King Arthur's Got Nothing On Us

The table sat idle, tumbled in a pile of dusty antiques in the attic of an old Marietta brick warehouse. It had a fatal flaw -- bubbled veneer on its face that could not be scrubbed out in any delicate way. My brother-in-law worked in the building and acquired it for me, for free. It was a giant, ungainly, round hunk of wood that required lumberjacks to move. My behemoth folk hauled it to Douglasville and I'm not remembering how in the world they got it into my kitchen. Seems like it involved taking a door off its hinges.

I hand-sanded the fool out of it, not making a dent in the bubbled veneer. I got a glimmer of an idea, to faux paint it to look like a variety of mahogany. This started with a base of pink paint, which would then be striated with varying shades of ebony and brown to achieve said woodgrain. I painted the whole thing pink and then got distracted. For many years, our large family took our meals at a Pepto-Bismol-pink table. I lost the instructions for the recipe for fake mahogany and finally broke down and painted the whole thing fire engine red, since it was the lightning rod of our house anyway. We would sit around it, pulling up extra chairs as needed.
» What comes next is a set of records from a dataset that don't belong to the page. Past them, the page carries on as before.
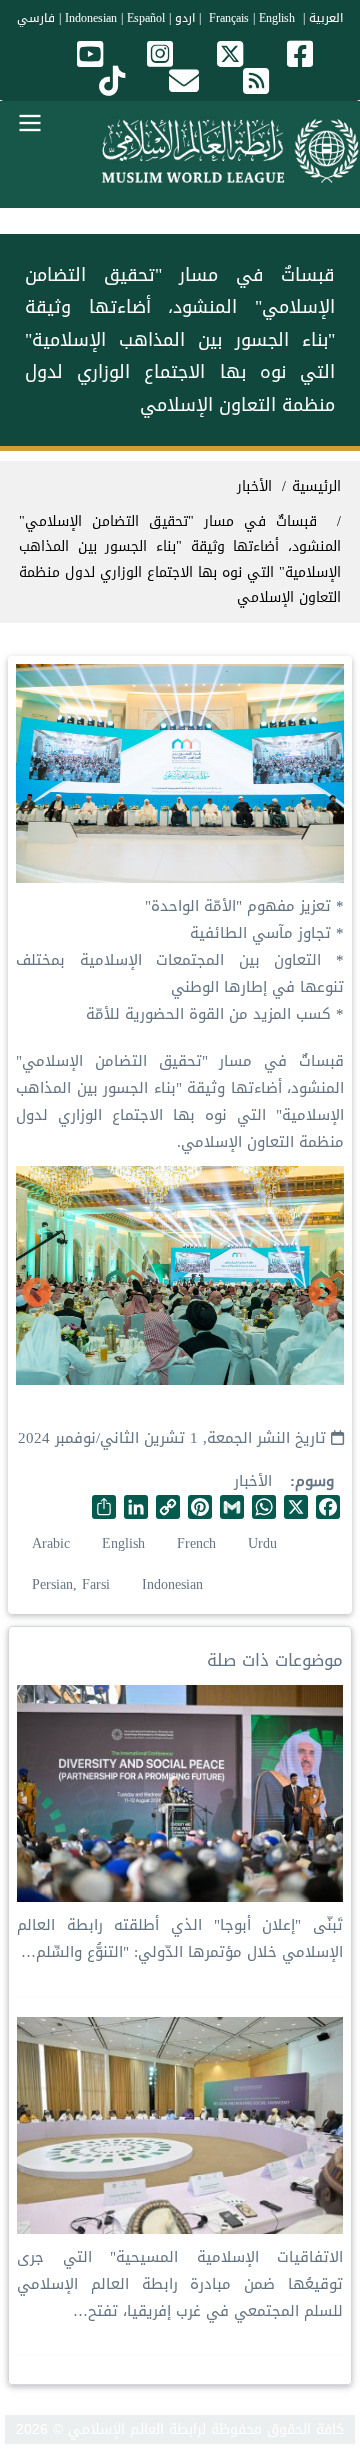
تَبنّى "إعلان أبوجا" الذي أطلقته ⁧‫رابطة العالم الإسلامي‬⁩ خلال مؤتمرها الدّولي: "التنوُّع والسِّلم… (180, 1938)
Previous (323, 1294)
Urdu (262, 1543)
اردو (185, 18)
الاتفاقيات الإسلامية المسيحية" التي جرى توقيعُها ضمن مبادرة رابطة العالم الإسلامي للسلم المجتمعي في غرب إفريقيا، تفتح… (180, 2284)
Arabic (51, 1543)
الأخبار (253, 1481)
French (196, 1543)
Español (146, 18)
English (123, 1543)
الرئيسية (316, 486)
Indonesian (91, 18)
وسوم (314, 1481)
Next (37, 1294)
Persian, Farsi (71, 1584)
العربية (326, 18)
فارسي (36, 18)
You can get about 15 seats around it, if you just keep scooting. Maybe it's the democracy of a round table, where no one person has the preeminent spot, but there is something special about it. It seemed to me, from the many nights of howling laughter that emanated from it, that the table exuded some kind of magic.

It got bumped up, scraped, covered with paint projects, hot pans and construction tools. Then I'd remember that we had company coming, so I'd whip out the paint can and put a fresh coat on it, drying just in time for the first guest (latex paint dries in four hours, you know). This same scenario ensued for years. When we moved to Villa Rica, I told my husband to roll it out behind the house to the driveway, where I put on a dust mask and brought out power tools. I was done with all the hand sanding I had tried. I bought three different grits of sandpaper, put plugs in my ears and dug in. It took most of the afternoon, but I sanded off years and layers of strange paint colors. When I finally got down to the wood and that troublesome veneer, I just kept on going until things got (mostly) horizontal. I painted it classic satin black (oil-based this time) and we rolled it back into our dining room. Many folks who have enjoyed that table at both locations have remarked that it seems like it was made for this old house. It fits perfectly in the room, the Grand Dame of the castle. Very occasionally, I put out my good china and the crystal and it's plumb enchanting.

Now that my children have flown the coop, it often sits, waiting for the next party. Coats, projects, piles of paper and receipts migrate there until I take time to clear it off. There's bits of hot glue sticking here and there and it's starting to look like it needs some love. Christmas is coming, the goose is getting fat, and I might need to pull out the old paint can. By the time everything gets fixed, the family arrives and I actually sit down there, I'm always exhausted but content. I've seen all these trendy, hand-lettered signs that say "Gather." When the goose is cooked and we finally actually do that, there's nothing better in the whole wide world.